En su obsesión por esgrimirse en defensor de sus socios, el director de La Nación indicó que "hay conglomerados casi tan grandes como Clarín, pero nadie habla de obligarlos a adaptarse a la nueva Ley de Medios, porque son amigos del gobierno". La conferencia de prensa brindada este miércoles 14 de noviembre por el titular de la Autoridad Federal de Servicios de Comunicación Audiovisual (AFSCA), Martín Sabatella, responde por si sola a semejante falacia.
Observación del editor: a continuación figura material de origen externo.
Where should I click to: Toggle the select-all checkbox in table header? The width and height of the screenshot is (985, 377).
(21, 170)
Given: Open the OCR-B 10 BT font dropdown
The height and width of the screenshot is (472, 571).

Por supuesto, en sus aseveraciones Mitre procura establecer distancias con el grupo monopólico, con el cual "somos competidores, pero tenemos buenas relaciones". Tan competidores que dominan en conjunto la producción de papel para diarios desde 1977, cuando con la complicidad de la dictadura cívico-militar le arrebataron, a fuerza de torturas, Papel Prensa a la familia Graiver.
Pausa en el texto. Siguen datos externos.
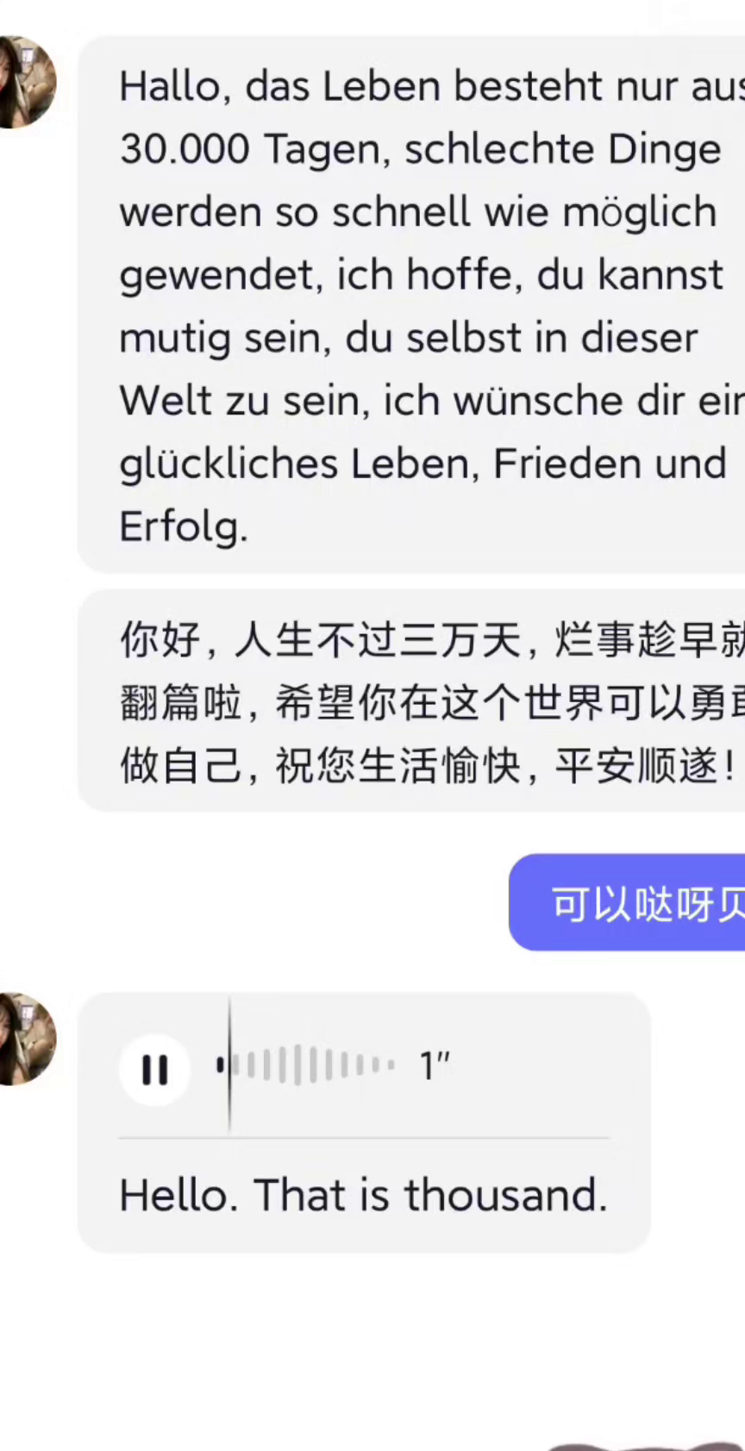Screen dimensions: 745x1451
Task: Tap the Chinese message starting 你好
Action: pos(411,701)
Claro está que no toda la nota está plagada de mentiras. También tuvo espacio para sincerizar su pensamiento oligárquico y conservador, al cual sus lectores han sido fieles desde hace más de ciento cuarenta años. "Vivimos una dictadura de votos. Es la peor de todas". El desprecio por la soberanía popular como premisa máxima. Añora los tiempos en que los votos no existían, la posibilidad de construir un país para unos pocos sin tener que rendir cuentas a nadie, erigirse en los dueños de la Argentina por sobre la voluntad del pueblo.
No conforme con ello, opina que "el gobierno viola la libertad de expresión. Ni el gobierno de Perón ni la dictadura militar fueron tan lejos". Dictadura que secuestro, torturó, asesinó y desapareció a más de un centenar de trabajadores de prensa. Deja a las claras sobre qué "libertad de expresión" se para: la que defiende el proyecto oligárquico excluyente y silencia a fuerza de represión y sangre todo disenso.
Para terminar, Mitre hace gala del histórico desprecio que la clase dominante ha tenido hacia los sectores populares en la Argentina: "Hay en el país una élite que piensa de una manera y una clase baja que no se informa, no escucha, no toma conciencia y sigue a la presidente. Cuanto menos cultura, más votos consigue Cristina". Su mayor dolor ha de ser que esos sectores populares efectivamente sí piensan, y están dispuestos a apoyar y defender un modelo de país con crecimiento e inclusión, para las mayorías y no para las minorías pseudo ilustradas que durante tantas décadas hicieron y deshicieron a su antojo en defensa de sus intereses corporativos.
Excelente alumno Bartolomé Mitre. Graduado con honores en la escuela del odio y la mentira.